**PASSAGE TO READ:**
--

Swordsman of Mars: Avalon editionA Princess of Mars: 1st edition cover art by Frank Schoonover

In fact, the unreliable narrative, or the unreliable narrator, has been a staple of fiction for years.  Noir is full of stories where the protagonist turns out to be completely mistaken as a result of jumped conclusions or bad information.   In Swordsman of Mars, for example Harry Thorne jumps to the wrong conclusions about Neva.   In the Moon Maid, Julian jumps to all sorts of conclusions about how the dynamics of the Moon work, but its clear that he's obviously guessing.  John Carter's words often depart from his actions, and in fact, Carter gets told a few transparent whoppers by people, some of which he explodes and some of which he doesn't.

--

**DATA LINES:**
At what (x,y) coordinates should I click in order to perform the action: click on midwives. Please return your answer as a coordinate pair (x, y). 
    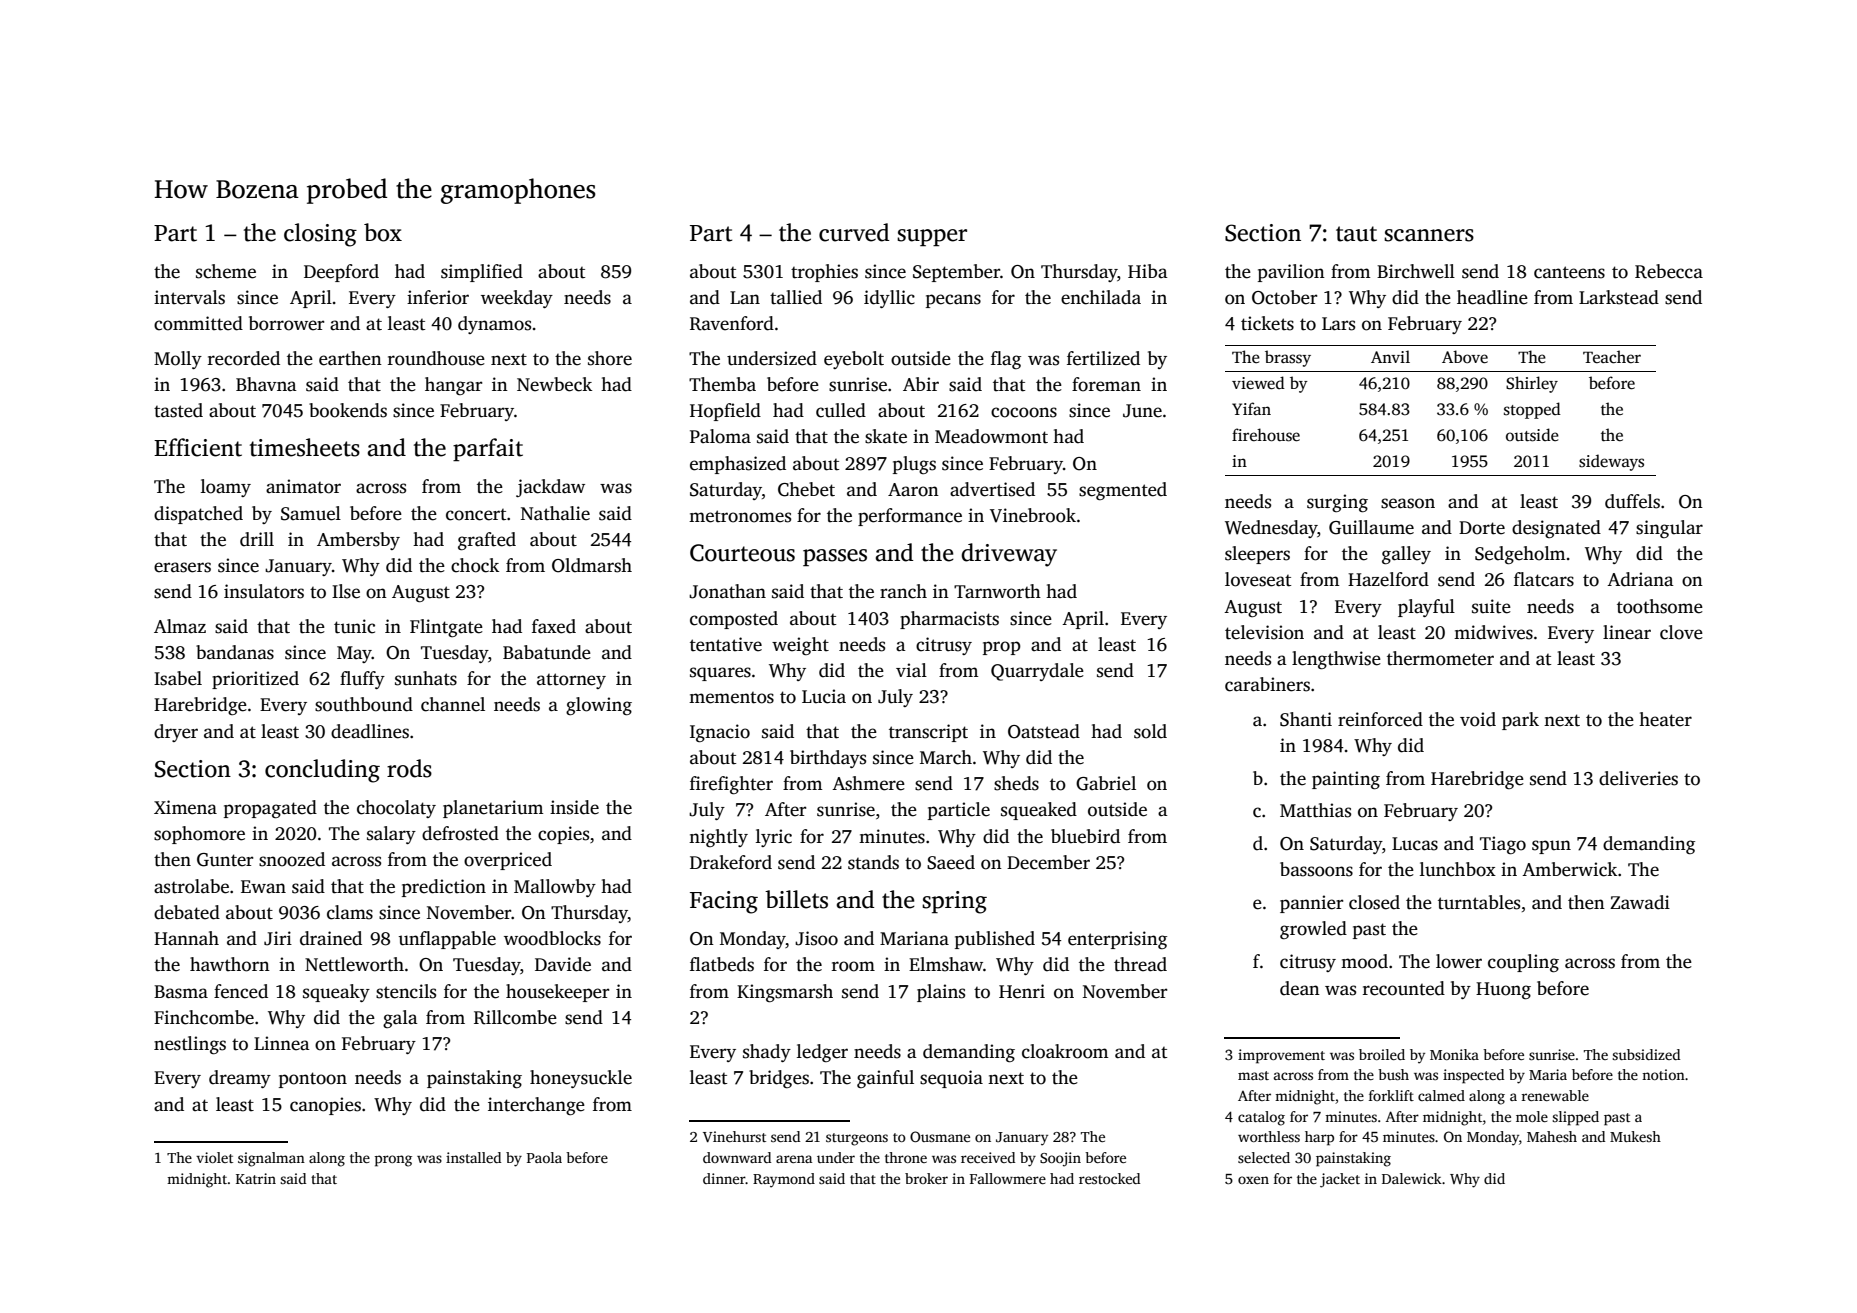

--

From the passage on unreliable narrators, reproduce the portion from "In fact, the" to "which he doesn't.", swapping "protagonist" for "hero".

In fact, the unreliable narrative, or the unreliable narrator, has been a staple of fiction for years.  Noir is full of stories where the hero turns out to be completely mistaken as a result of jumped conclusions or bad information.   In Swordsman of Mars, for example Harry Thorne jumps to the wrong conclusions about Neva.   In the Moon Maid, Julian jumps to all sorts of conclusions about how the dynamics of the Moon work, but its clear that he's obviously guessing.  John Carter's words often depart from his actions, and in fact, Carter gets told a few transparent whoppers by people, some of which he explodes and some of which he doesn't.